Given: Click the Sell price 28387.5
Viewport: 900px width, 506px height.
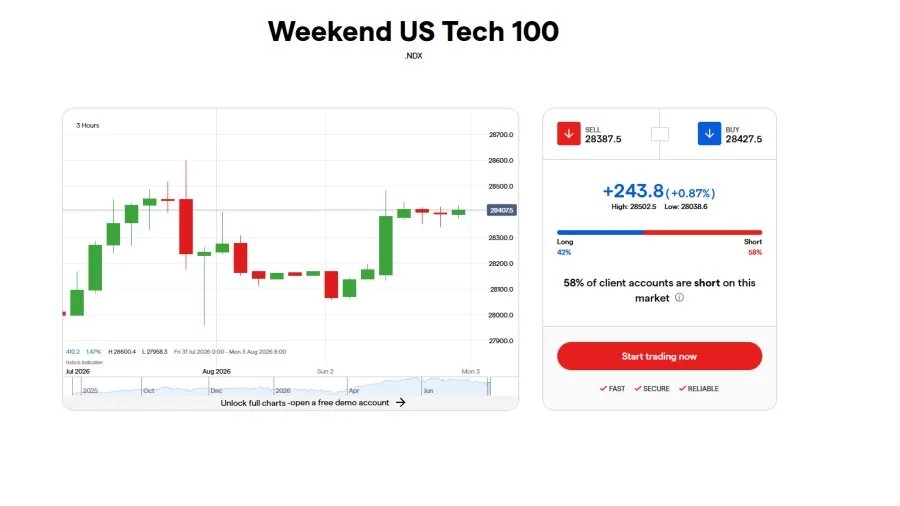Looking at the screenshot, I should [x=603, y=139].
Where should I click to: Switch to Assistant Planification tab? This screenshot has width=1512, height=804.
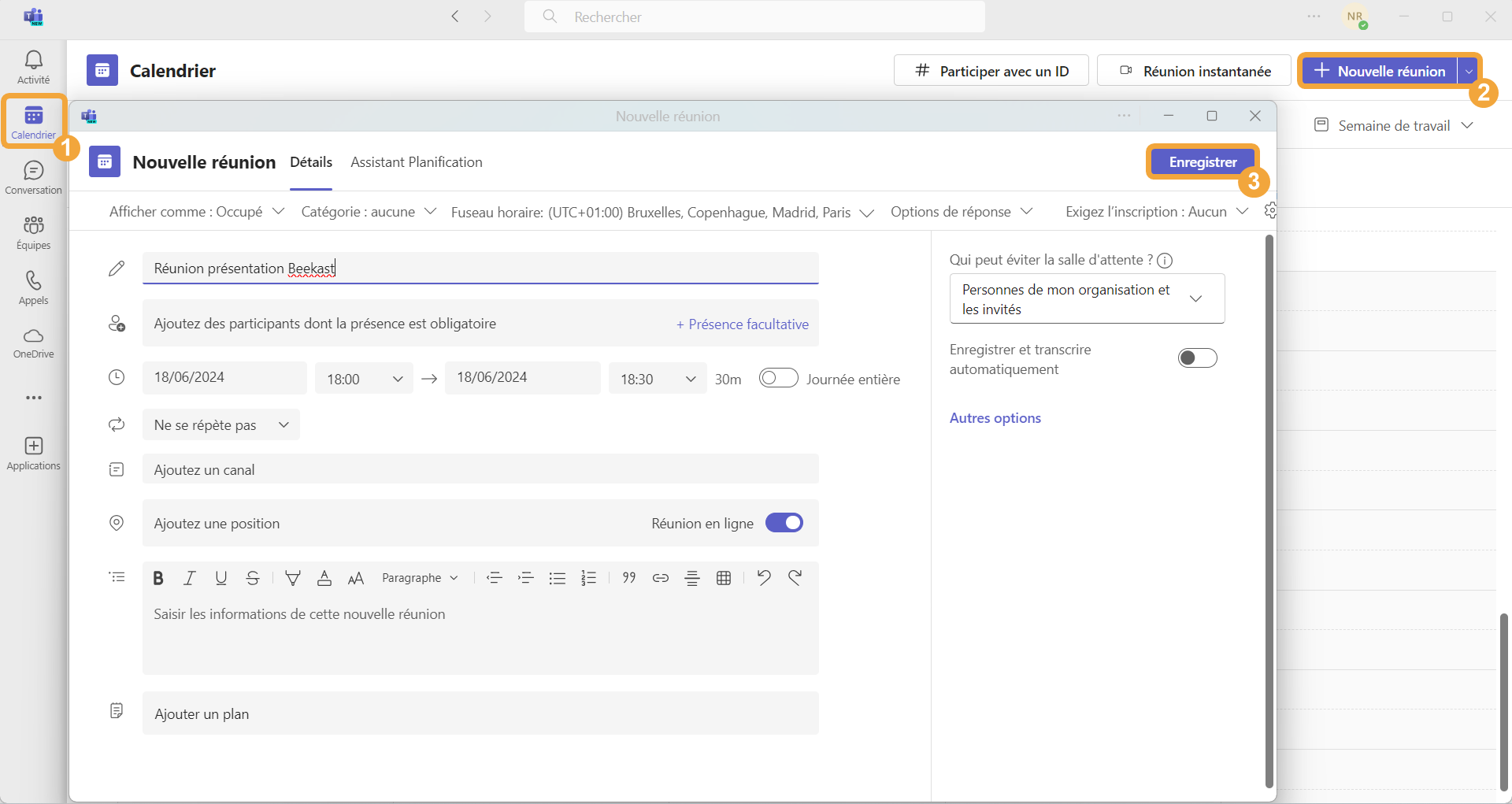416,162
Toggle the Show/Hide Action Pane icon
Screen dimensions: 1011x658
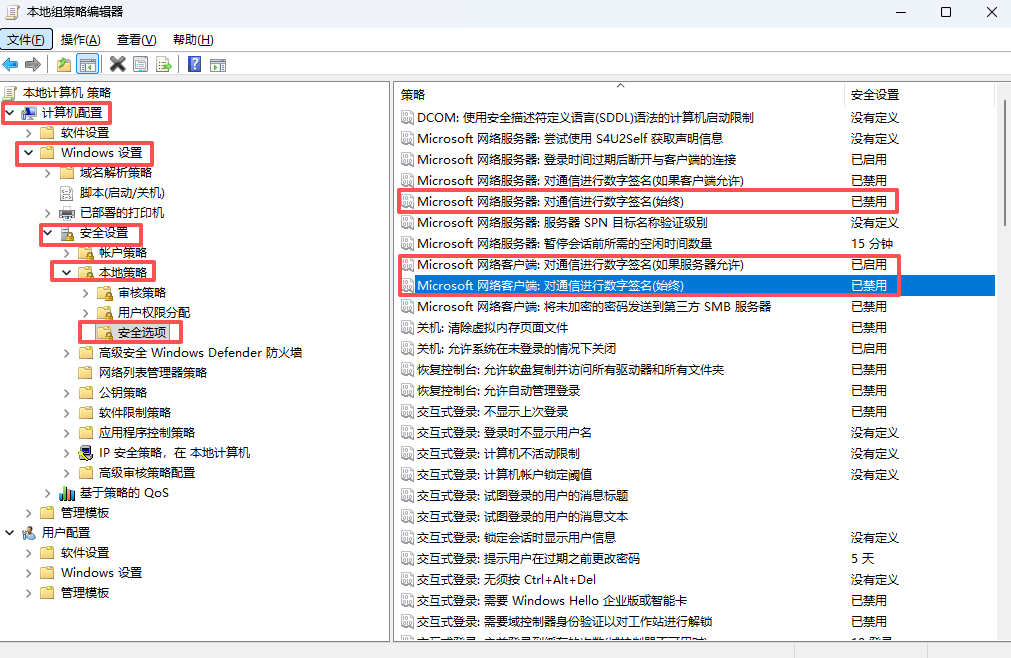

● The task:
Pick out every line of the rows above that contains the word "width" and copy each one in full.

● Solution to the problem:
Viewport: 900px width, 506px height.
Where should I click to: Switch to Assistant Planification tab? This screenshot has width=1512, height=804.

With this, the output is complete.